Economic Depth: That depth of truss or girder, which, when everything is considered, will give results that are satisfactory from all standpoints and involving the least expenditure of money for properly combined first cost, operation, maintenance, and repairs.
Economics: The science of obtaining a desired result with the ultimate minimum expenditure of effort, money, or material.
Eddy: A whirl or backward current of water. A vortex. That portion of the water in a stream that actually swirls.
Edge: The sharp margin, or the thin, bordering or terminal line of a cutting instrument. The extreme margin of anything. The brink.
Edger: A cement finisher's tool for rounding the corners of cement or concrete constructions.
Effective Area: The gross area of a section less that lost by the rivet holes or the pinholes; the net area.
Effective Depth: The perpendicular distance between the gravity lines of a truss or girder.
Effective Depth of Girder: See "Effective Depth."
Effective Horsepower: Same as "Actual Horsepower." -- The actual horsepower of an engine as measured at the flywheel by a friction-brake or a dynamometer.
Effective Length: That length of a member or structure used for the purpose of designing it. In a girder or truss the distance between the points of support.
Effective Span: The distance from centre to centre of end pins in a bridge span, or that between centres of bearings in any structure.
Effective Span Length: Same as "Effective Span."
Efficiency: The ratio of energy utilized divided by the energy expended.

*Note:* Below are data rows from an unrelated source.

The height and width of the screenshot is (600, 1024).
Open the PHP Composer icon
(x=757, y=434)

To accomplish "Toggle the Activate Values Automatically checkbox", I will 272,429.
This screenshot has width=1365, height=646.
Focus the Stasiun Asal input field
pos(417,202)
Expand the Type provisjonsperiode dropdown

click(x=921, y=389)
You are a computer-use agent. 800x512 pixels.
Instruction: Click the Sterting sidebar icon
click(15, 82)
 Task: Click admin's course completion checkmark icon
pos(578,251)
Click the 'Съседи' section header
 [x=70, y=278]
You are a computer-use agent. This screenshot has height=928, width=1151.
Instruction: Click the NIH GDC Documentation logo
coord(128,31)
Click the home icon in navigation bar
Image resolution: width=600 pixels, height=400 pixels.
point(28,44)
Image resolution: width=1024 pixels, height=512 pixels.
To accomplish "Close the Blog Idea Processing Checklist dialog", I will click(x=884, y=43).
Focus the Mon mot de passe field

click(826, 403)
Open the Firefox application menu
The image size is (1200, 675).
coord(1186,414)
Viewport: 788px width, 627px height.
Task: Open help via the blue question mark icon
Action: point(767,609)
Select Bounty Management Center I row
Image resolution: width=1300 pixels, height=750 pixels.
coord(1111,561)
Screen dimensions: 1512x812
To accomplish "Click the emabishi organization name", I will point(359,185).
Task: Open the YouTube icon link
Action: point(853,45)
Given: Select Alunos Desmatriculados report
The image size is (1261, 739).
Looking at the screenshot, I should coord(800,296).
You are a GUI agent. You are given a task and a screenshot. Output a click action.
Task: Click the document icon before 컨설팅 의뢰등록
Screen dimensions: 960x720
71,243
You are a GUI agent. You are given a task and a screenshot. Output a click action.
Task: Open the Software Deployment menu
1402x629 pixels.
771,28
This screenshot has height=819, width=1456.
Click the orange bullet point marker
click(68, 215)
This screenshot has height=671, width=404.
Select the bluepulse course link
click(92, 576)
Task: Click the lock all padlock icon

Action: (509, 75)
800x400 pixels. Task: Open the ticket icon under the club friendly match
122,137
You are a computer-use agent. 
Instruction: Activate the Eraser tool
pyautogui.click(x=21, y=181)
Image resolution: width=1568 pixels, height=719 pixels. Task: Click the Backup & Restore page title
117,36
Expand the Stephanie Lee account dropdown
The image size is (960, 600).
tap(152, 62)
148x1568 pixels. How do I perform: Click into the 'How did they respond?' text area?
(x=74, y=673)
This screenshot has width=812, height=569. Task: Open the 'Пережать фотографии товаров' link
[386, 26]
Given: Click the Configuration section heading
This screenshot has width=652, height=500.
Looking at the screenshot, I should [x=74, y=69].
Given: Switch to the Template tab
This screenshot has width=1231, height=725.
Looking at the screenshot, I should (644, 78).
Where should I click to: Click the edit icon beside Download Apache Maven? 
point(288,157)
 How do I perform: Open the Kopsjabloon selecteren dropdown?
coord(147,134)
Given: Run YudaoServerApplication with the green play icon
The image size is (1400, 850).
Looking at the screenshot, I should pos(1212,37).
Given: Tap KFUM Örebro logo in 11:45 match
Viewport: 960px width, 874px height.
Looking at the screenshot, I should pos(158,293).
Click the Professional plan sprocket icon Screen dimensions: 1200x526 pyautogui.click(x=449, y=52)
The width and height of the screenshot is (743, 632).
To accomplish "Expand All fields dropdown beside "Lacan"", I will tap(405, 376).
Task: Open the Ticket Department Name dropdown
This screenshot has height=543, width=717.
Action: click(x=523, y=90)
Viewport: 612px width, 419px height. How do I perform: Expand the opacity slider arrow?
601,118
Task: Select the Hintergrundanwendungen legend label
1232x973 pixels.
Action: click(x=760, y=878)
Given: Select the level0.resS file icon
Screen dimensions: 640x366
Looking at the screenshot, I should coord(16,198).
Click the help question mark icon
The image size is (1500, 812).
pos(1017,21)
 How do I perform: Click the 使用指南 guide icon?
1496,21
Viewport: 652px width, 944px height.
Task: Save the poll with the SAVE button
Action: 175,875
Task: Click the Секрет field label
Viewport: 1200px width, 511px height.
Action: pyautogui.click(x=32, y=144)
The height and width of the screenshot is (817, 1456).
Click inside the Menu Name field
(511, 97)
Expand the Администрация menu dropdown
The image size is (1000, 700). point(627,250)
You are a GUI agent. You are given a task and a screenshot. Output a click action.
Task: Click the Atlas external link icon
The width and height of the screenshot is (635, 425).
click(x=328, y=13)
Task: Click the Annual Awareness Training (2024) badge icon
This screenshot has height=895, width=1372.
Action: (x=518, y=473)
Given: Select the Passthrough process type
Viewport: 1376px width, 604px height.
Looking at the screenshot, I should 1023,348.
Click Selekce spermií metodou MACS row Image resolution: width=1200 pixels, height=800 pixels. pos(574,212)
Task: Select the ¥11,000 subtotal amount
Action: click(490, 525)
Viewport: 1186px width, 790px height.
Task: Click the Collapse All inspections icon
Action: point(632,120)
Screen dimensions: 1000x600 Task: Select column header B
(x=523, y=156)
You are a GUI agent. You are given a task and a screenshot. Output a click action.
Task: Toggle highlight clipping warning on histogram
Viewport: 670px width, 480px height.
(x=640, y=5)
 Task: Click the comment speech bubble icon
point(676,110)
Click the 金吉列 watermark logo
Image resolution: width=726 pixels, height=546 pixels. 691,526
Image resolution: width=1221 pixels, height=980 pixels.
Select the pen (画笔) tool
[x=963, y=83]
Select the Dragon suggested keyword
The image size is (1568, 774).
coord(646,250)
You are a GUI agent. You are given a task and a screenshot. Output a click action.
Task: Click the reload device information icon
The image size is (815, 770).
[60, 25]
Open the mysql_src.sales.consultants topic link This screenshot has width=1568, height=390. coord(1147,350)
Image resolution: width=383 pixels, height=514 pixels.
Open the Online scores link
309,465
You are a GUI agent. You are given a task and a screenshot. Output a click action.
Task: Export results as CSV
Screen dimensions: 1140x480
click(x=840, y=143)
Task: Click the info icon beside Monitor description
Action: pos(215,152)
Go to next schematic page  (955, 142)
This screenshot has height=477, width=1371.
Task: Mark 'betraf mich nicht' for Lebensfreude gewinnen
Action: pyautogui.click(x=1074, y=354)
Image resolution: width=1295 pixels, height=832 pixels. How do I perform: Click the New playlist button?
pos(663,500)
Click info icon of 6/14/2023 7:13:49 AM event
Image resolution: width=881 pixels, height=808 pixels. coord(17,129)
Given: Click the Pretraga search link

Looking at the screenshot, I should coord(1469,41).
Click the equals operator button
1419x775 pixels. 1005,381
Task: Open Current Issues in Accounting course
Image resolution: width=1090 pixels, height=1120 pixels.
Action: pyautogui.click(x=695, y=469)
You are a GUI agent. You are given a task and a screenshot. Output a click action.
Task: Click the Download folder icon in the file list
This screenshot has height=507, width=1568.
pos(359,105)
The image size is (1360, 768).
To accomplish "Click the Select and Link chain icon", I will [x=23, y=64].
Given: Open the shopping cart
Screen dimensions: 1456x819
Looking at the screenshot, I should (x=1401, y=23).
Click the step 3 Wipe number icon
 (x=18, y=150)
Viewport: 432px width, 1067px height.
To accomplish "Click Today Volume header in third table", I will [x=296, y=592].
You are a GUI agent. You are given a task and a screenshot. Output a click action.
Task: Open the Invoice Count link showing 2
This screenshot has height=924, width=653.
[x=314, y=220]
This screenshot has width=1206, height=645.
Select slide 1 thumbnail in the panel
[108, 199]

Efficiency Curve: A curve showing the relation of output to input, or the efficiency of a machine, apparatus, method, etc.
Efficiency of Tackle: The ratio of the actual load lifted to the theoretical load (i.e., the pull on the fall line multiplied by the number of parts of the rope sustaining the load.)
Efflorescence: A powder-like incrustation formed on bodies such as concrete, metals, etc.
Egg-shell Paper: A heavy drawing paper having a finish on one side resembling the surface of an egg-shell.
Ejector: A device for utilizing the momentum of a jet of steam or air under pressure to lift a liquid or a finely divided solid.
Ejector Condenser: A form of condenser operated by the exhaust steam from the engine cylinder.
Elastic Arch: An arch designed on the basis of the elastic theory of materials.
Elastic Curve: The curve formed by the neutral axis of a beam, as it deflects under the action of its own weight, and of the loads upon it.
Elastic Deformation: A change of shape without impairment of the elastic properties of the material. A deformation with resulting stress inside of the elastic limit.
Elastic-limit: The unit stress at which the deformation begins to increase in a faster ratio than the applied loads.
Elasticity: That property which many bodies have of recovering their original form after the removal of the deforming cause.
Elbow: The bend of an arm. The flexure or angle in a wall. A joint in a pipe making a bend. To jut into an angle.
Elbow Joint: A joint where two pieces of pipe meet at an angle. A form of pipe fitting for joining two such pipes.
Electric Crane: A crane operated by electricity.
Electric Hammer: An electrical apparatus for working a rock drill.
Electric Locomotive: A locomotive run by an electric current.
Electric Motor: A motor run by an electric current.
Electrical Hoist: A hoist operated by an electric motor.
Electrical Horsepower: The power in an electric current, usually measured in kilowatts and reduced to horsepower by dividing by 746.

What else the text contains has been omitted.